Haha, how appropriate. Thanks for the share. 🙂
If only corporate culture was that honest! No the message would not be that honest and nice nor would not be conveyed with the simple words of the caption. Not that people who wont call the sky pink if corporate says so arnt weeded out long before they get to present in meetings.
I am afraid universities aren’t much different. There, however, they are looking for what research grants will provide them funding. The topic doesn’t need to make sense, just the $$.

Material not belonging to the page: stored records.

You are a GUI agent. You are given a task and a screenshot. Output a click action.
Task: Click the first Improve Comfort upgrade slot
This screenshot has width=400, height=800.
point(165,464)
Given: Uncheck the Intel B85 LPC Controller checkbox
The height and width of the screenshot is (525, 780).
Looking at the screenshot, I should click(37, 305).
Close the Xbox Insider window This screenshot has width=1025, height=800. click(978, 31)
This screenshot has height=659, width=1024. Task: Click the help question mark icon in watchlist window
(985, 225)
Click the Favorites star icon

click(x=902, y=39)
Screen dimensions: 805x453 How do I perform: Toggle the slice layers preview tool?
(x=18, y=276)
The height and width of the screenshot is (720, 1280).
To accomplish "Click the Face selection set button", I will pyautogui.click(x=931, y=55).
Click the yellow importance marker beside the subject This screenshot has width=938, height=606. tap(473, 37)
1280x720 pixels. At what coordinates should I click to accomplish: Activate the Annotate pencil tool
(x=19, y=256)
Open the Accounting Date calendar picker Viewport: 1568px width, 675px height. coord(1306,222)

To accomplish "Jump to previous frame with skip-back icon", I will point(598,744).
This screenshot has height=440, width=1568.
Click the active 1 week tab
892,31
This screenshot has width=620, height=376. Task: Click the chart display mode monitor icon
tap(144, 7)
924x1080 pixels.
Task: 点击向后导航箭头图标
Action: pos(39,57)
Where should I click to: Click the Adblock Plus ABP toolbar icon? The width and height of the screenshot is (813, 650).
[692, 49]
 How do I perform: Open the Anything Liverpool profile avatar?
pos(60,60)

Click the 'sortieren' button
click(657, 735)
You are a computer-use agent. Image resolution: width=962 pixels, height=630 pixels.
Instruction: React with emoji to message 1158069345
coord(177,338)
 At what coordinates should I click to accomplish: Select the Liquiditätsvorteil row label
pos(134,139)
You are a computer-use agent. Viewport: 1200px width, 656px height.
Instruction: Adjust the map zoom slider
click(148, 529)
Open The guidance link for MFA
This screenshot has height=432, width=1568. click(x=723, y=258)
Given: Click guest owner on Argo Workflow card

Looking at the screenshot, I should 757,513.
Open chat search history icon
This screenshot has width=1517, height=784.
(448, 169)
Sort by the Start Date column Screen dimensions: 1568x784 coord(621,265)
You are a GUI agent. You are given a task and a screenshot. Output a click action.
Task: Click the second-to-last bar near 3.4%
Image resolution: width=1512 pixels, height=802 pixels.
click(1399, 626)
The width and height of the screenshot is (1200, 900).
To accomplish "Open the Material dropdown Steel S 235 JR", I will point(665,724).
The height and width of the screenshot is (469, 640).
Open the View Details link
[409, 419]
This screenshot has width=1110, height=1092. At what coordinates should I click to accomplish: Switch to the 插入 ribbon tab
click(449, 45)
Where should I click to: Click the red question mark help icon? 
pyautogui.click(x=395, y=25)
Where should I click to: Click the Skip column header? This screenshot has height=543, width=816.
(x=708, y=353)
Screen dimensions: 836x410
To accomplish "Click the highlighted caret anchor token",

Note the inherent message of the “funny times”. Want to work ? These issues are not to be discussed. HA HA
The subject is well enough known that the general public would understand the issue.
Very good and nice site
🙂
Haha!
Thanks Gail! 🙂
I have been waiting for Gail to comment on the implications of a big drop in oil prices and some time back she offered it as a dangerous possibility. I suspect the shale game is now on shaky grounds not to mention the other unconventional plays like oil sands. Gail cites one source as saying oil sands need $85 to break even. We hear these break even comments from everyone but I think their validity has to be taken with many grains of salt. I don’t think the oil sanders have ever gotten $85 for their oil. They get $15-30 less than world market. None of these producers wants to tell the truth about break even because of how the market would react if they knew the real cost. Right now you see refi cost of their bonds,mostly junk bonds of course going up rapidly and this bodes poorly for some companies with high debt financing. The ones with more cash and the ones who put in place hedges will survive for a while but once cash flow starts to drop, the bust will begin, first slowly and then with a rush if oil prices don’t recover soon.
My understanding is that when the Canadian oil industry talks about break even, they are converting it back to WTI or Brent basis, figuring that they will get a fairly big haircut. The haircut keeps changing to confuse things further. The government gets more tax, as the price goes up, so that affects the break-even as well.